INFORMATION GIVEN START
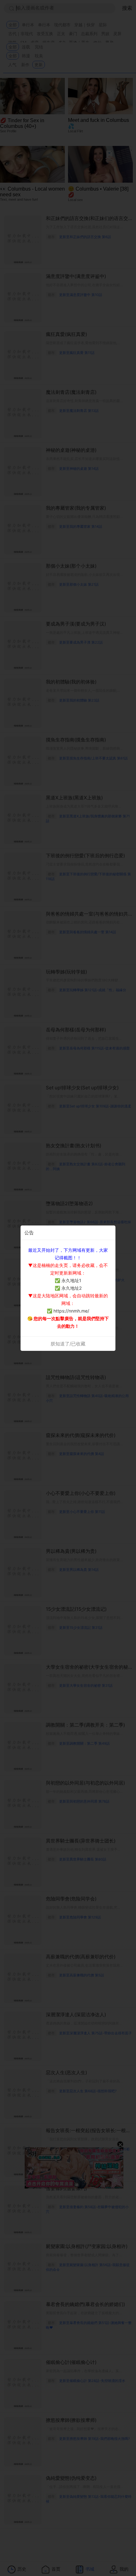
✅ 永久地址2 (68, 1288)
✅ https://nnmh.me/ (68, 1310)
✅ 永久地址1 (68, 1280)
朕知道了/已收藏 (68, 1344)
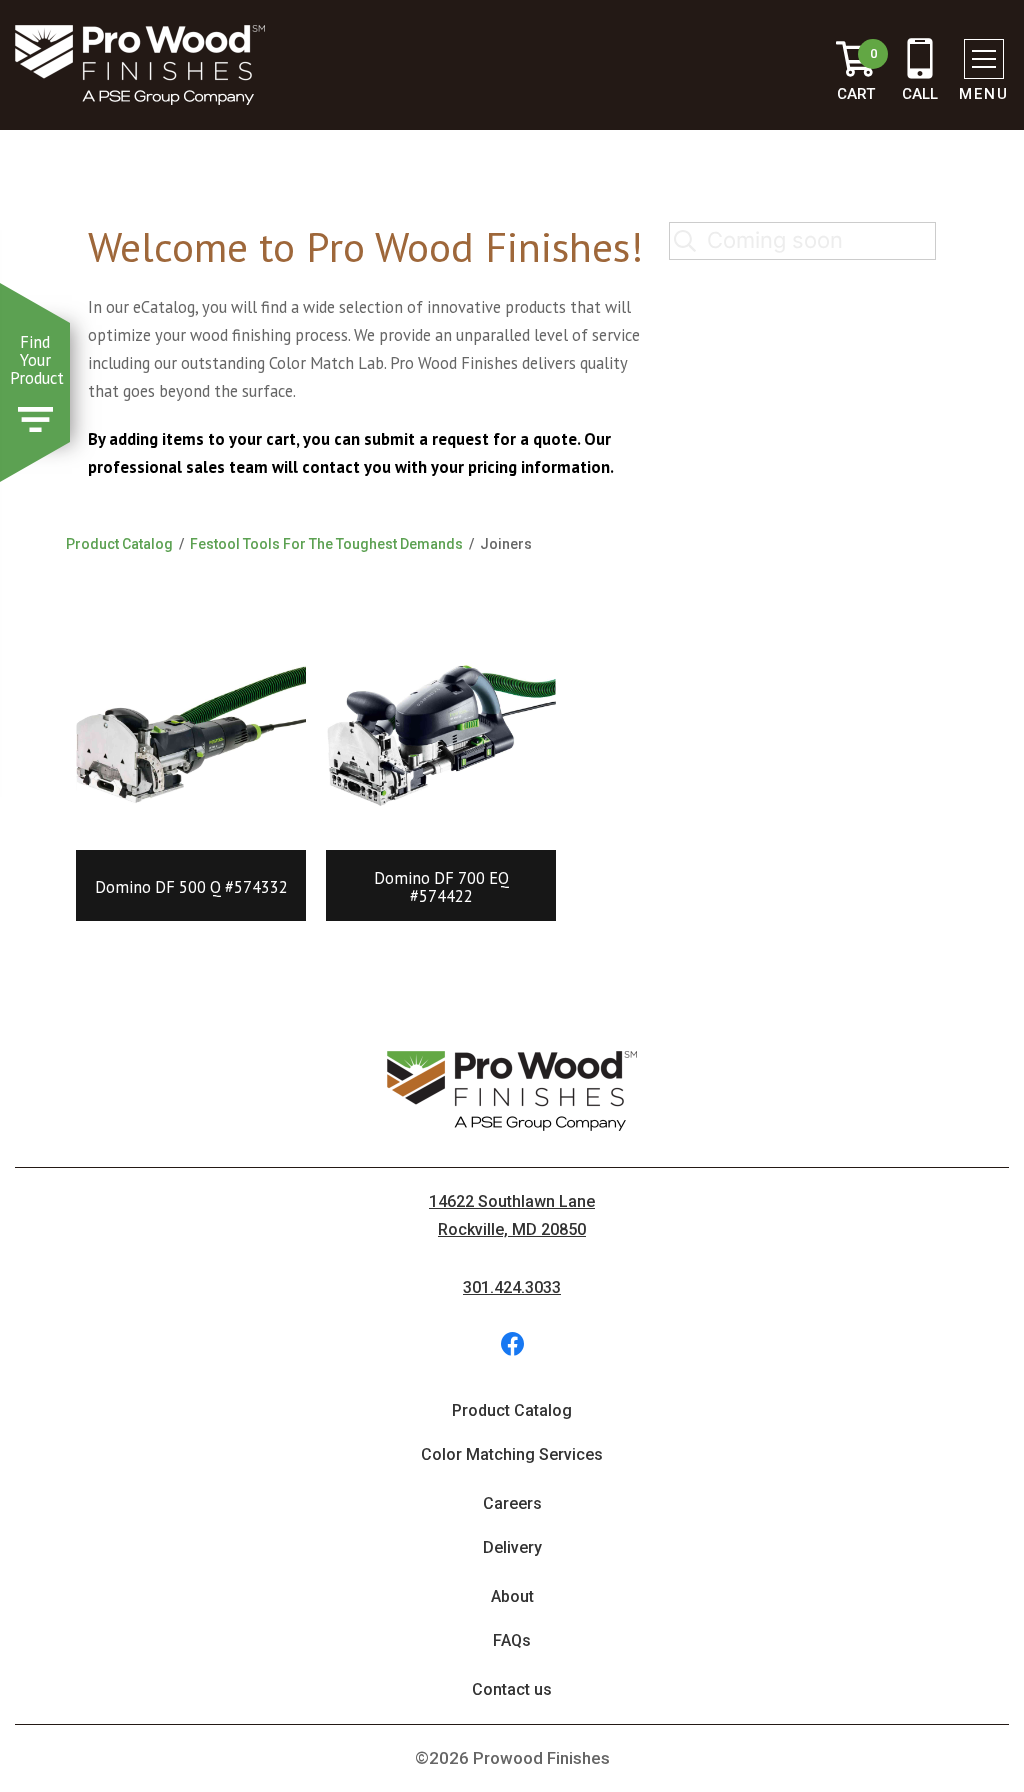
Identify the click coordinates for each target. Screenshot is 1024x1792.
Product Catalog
INFORMATION GIVEN END
■ **THE TASK**
A word-for-word restatement of the lines running from the one with "Identify the click" to the last line of the records is the whole answer.

■ **WRITTEN SOLUTION**
Identify the click coordinates for each target. Screenshot is 1024x1792.
Product Catalog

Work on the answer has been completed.